Friday, September 28, 2007

September 28, 2007

Farts. I had the highest of hopes that I'd be diligently blogging my brains out each evening. I had utterly ill-conceived notions that I'd tuck my angelic children into their perfectly-made beds and sit here, regaling you with my day's dietary conquests.

Pickle farts. The reality is, I normally manage to get the kids into their mis-matched, just-when-did-I-wash-those-things-last? sheeted slumber pits, only to try to catch up on 1001 emails. By the time I've dug myself out of e-communication e-nnihilation...I can barely manage to stitch together 6 intelligible thoughts. Maybe its the calorie deficit, maybe its the new medical stresses...but holy cow, Batman...my brain is starting to melt!

You know, I may be on to something with the brain melt theory. Think about it. As a hefty woman, I enjoyed a life of full fat, sugary goodness. Fat is gel-like, sugar is gooey. What if the fat and sugar have be the glue that held my brain cells together? I mean...my attempt to find my svelte self, may actually be disintegrating the very part of me that cares!

Face it, my thighs have rubbed together so long...they're in no hurry to lose weight. They'll be lonely. And my arse? Oh honey, its so used to dancing its own private jig after the rest of me has quit hearing the music... Why, it may just file a formal protest if I whittle away at its inherent "groove-thing" quality. No no, the brain has to be the only part of me that really wants to be thin. Poor brain, its out-thought itself. In its unrealistic attempt to shave me down to semi-normal size...it may very well be its own undoing... (Hah! I crack myself up. Brain melting, "undoing"...Hah!)

So how on earth am I going to manage to stick my smarts together if I can't sugar-coat them? Hmmm...well, I could run down a skinny minny or two and steal some of their hoo-hah wax. (have you ever gotten that email?) Nah, I might stick something I need. Hmmm...I could borrow some of my under-the-hooter sweat that I'm desperately hoping to someday NOT have... Nah, what happens when I have perky little puppies? My brains would fall apart again. (Stop laughing! I might be able to pick them up off my knees and staple them in place...) Hmmmm...how about I just squeeze the brain juice from the next rat fink who tells me how much trouble they had loosing their whopping 12 pounds... No problems there, they obviously won't miss their brain goo. They couldn't possibly have been using it, if they told a rotund, hungry woman, something so incredibly inane...

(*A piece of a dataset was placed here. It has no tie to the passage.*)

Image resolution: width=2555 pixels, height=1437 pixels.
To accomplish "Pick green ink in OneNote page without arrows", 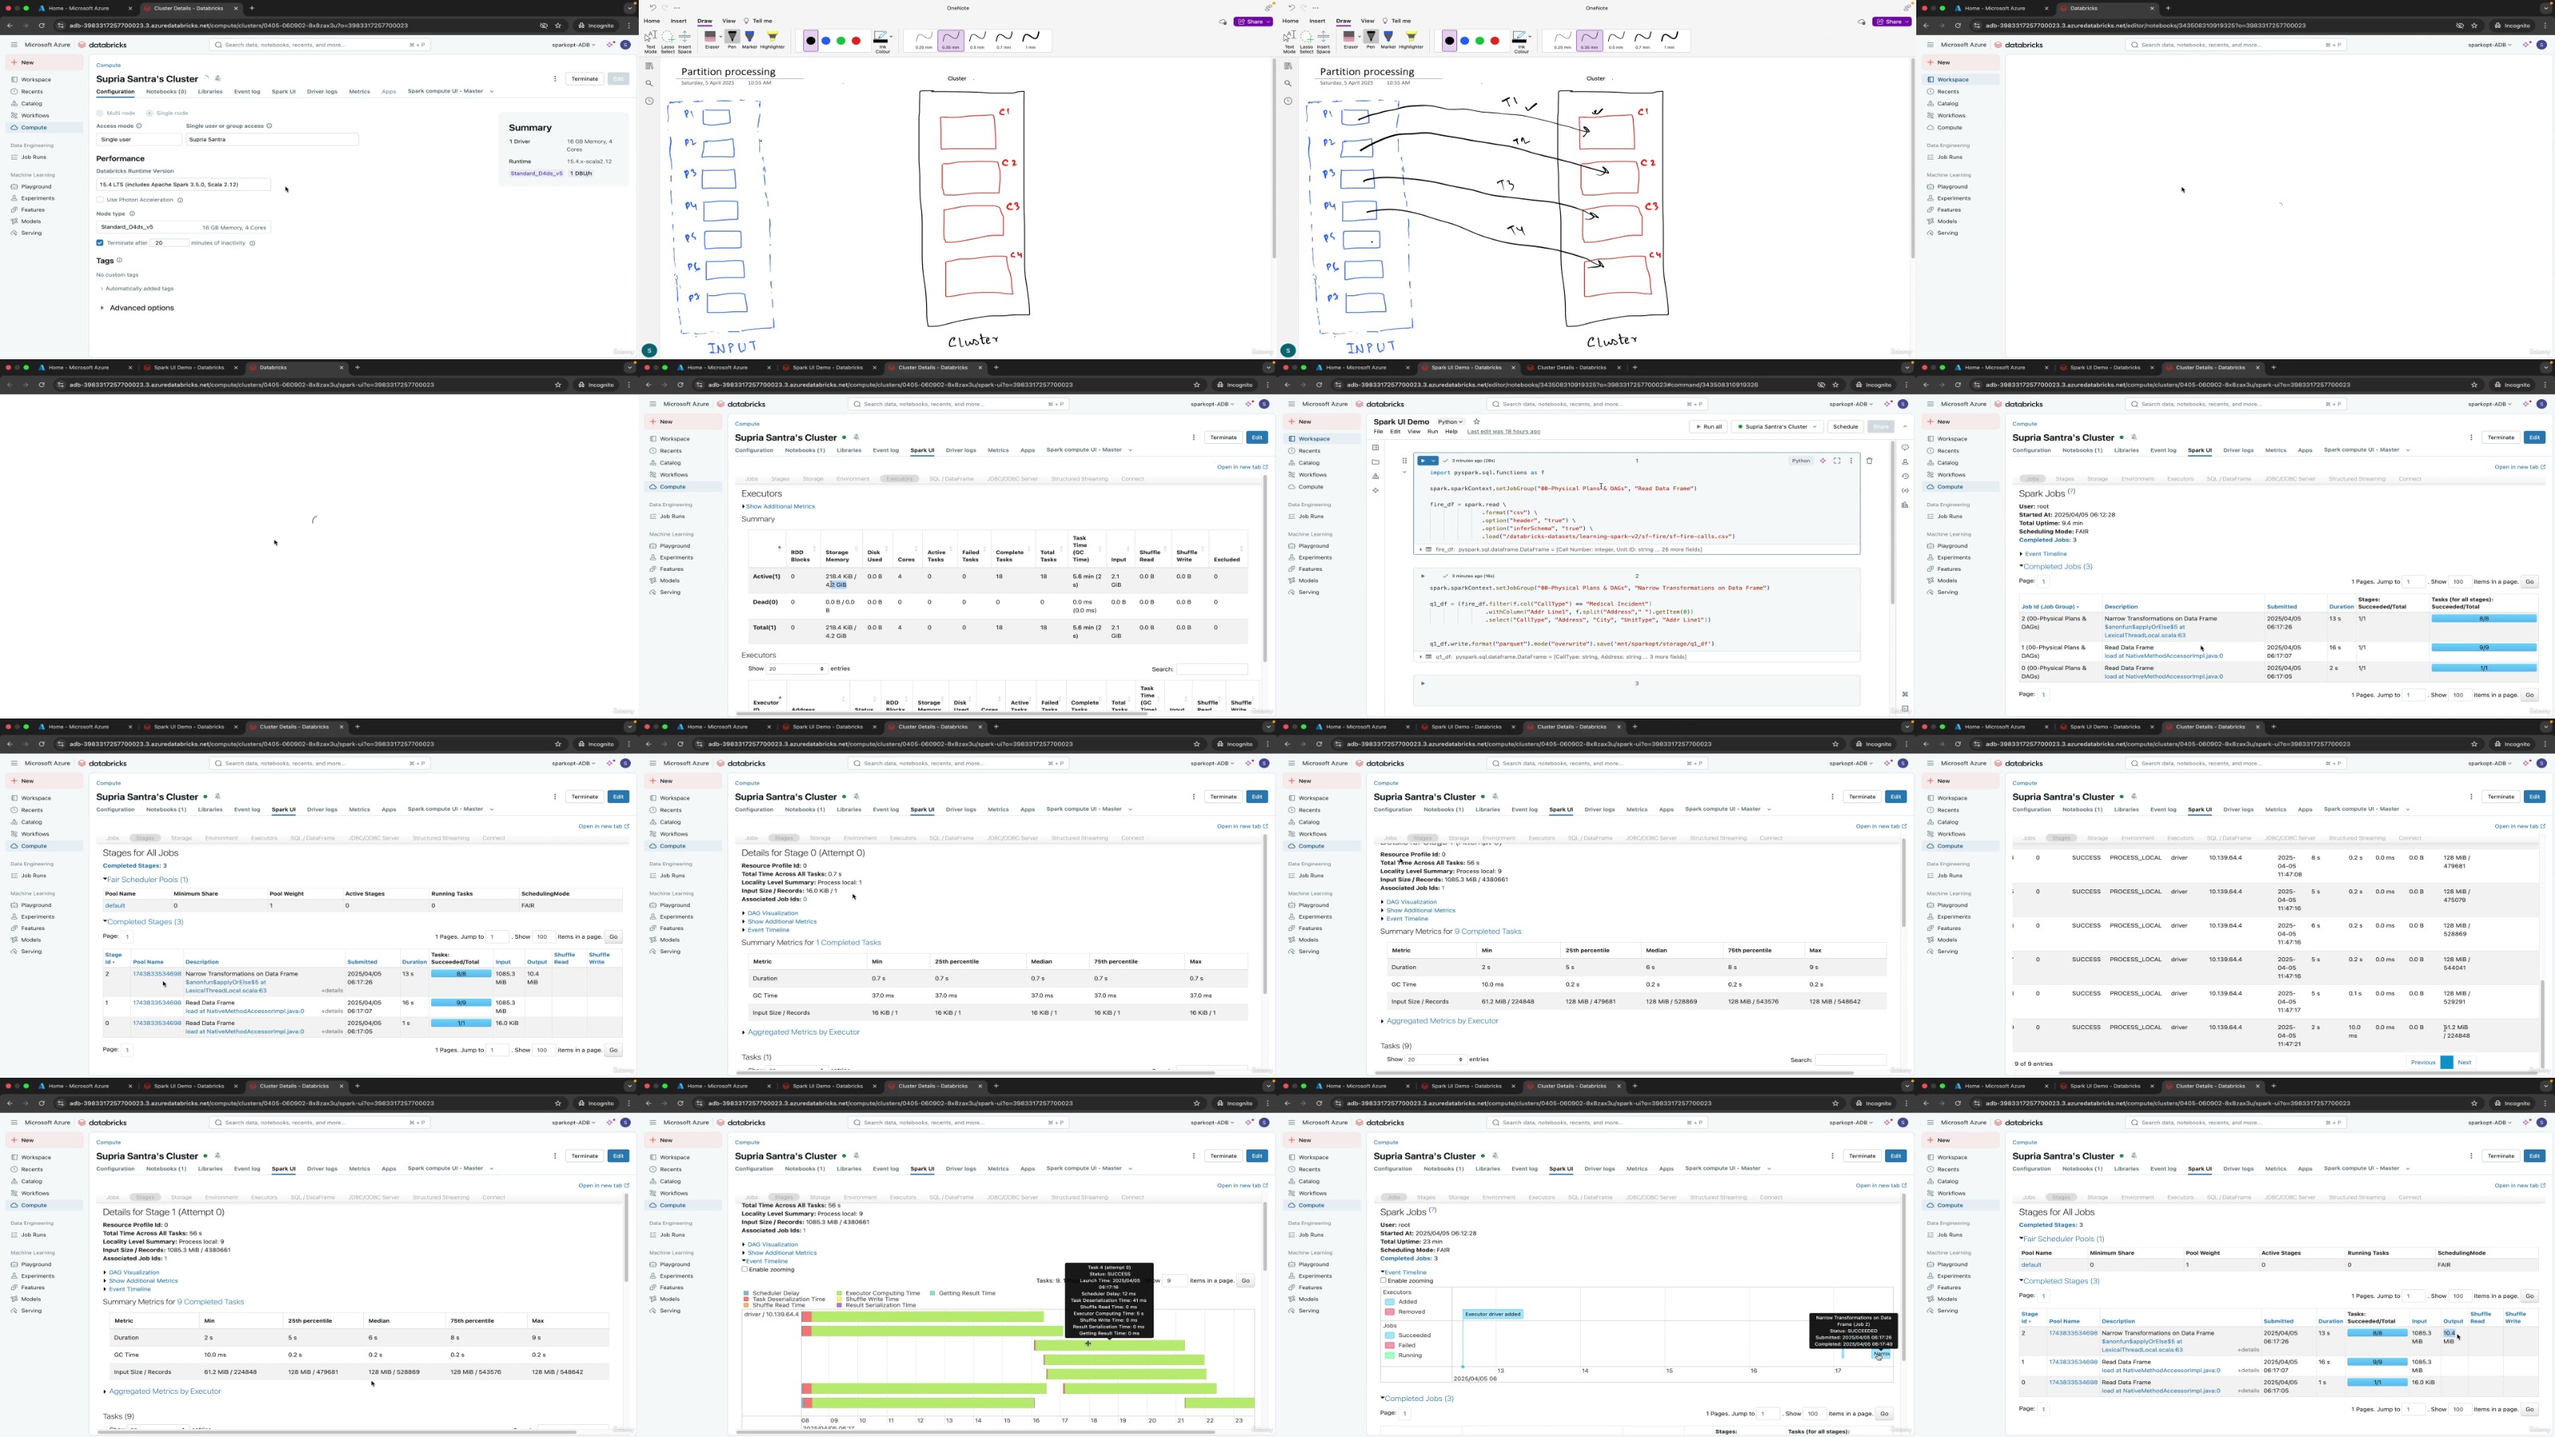I will [x=840, y=41].
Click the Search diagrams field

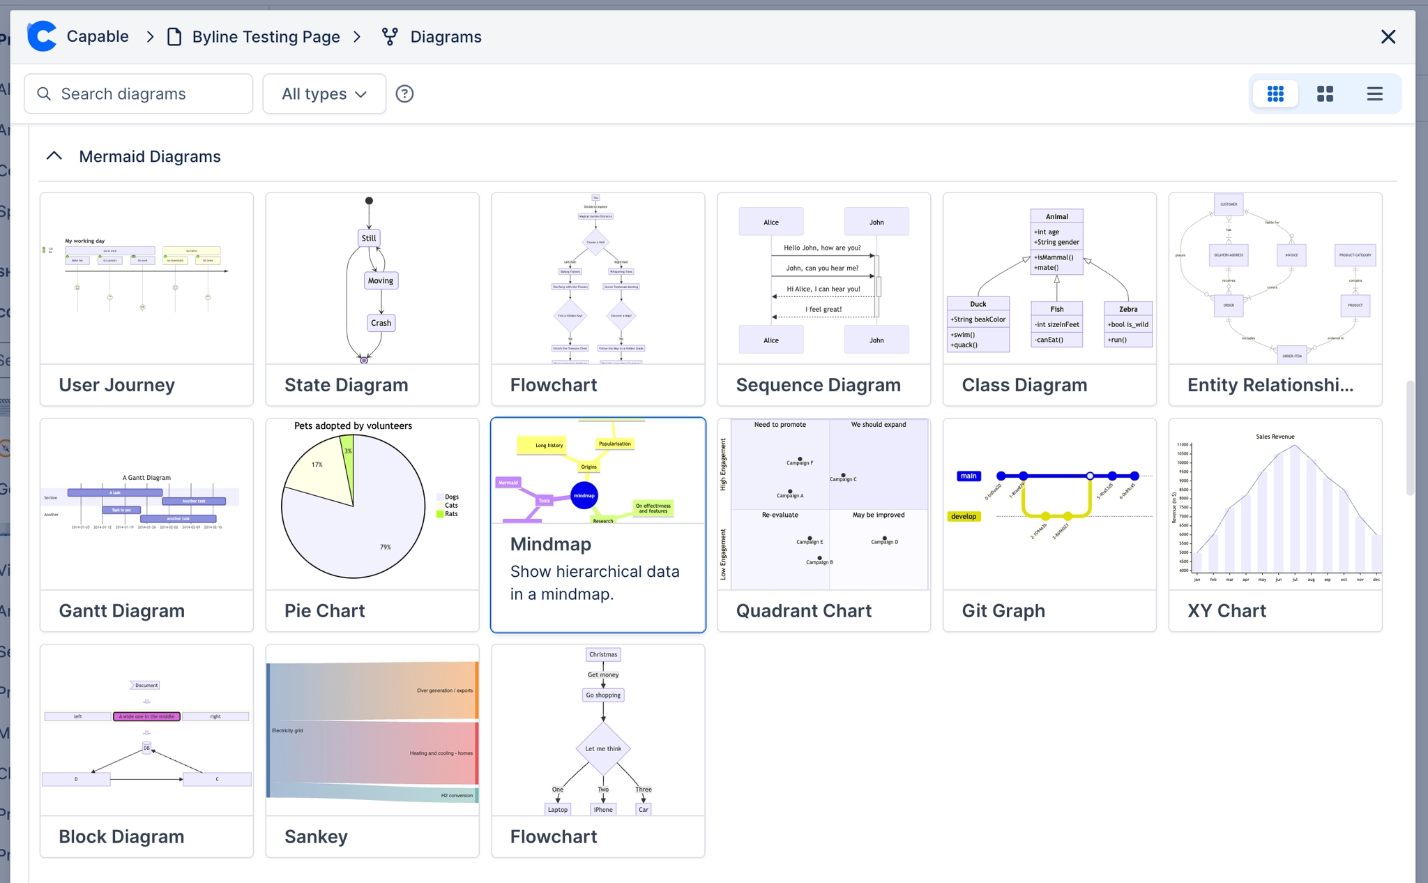click(x=139, y=93)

Aww fishfarts. I can't go and goo-squeeze all the skinny people. My brain wants to be one. Man, I hope I'm never that self-stuck. I think I may sign my brain up for optional sqeezature just in case I am...

Yep, the best description of the last few days...farts. How's that for high-falootin'?

- Alicia Losing weight, and my mind, for cancer kids. http://www.crazycancermom.com/

Breakfast: 2 eggs, 1 oz cheese, 1/2 C onions, 2 TBS real bacon bits, 2 C coffee w/creamer

Lunch: Broccoli (1 C maybe?) dipped in egg, flour - then fried in Canola oil - 1 TBS sourcream for decadence. 1/4 piece of Panera so-good-you'd-sell-your-mother-for-it whole grain bread.
1 oz turkey

Dinner: 2 oz cheese, 1 apple, Diet A&W rootbeer, 4 fried cheese sticks from King o' de Burgers
(so shoot me over the cheese sticks. I didn't get a burger or fries!)

Aww frog farts. I'm going to have to go back to logging everything that goes into my rather vacuous pie-hole. When I eat it, it seems small. When I see it written down...well, boop boop be doo - it looks whoppin' porcine.

Fart.

2 comments:

我爱淘 said...

It's nice,have a good day!

MrsFB said...

Well, rat farts. I'm losing my mind and haven't dropped so much as an ounce. Yet.

Maybe I can hope for a reversal back to my svelte and smart ol' self, eh?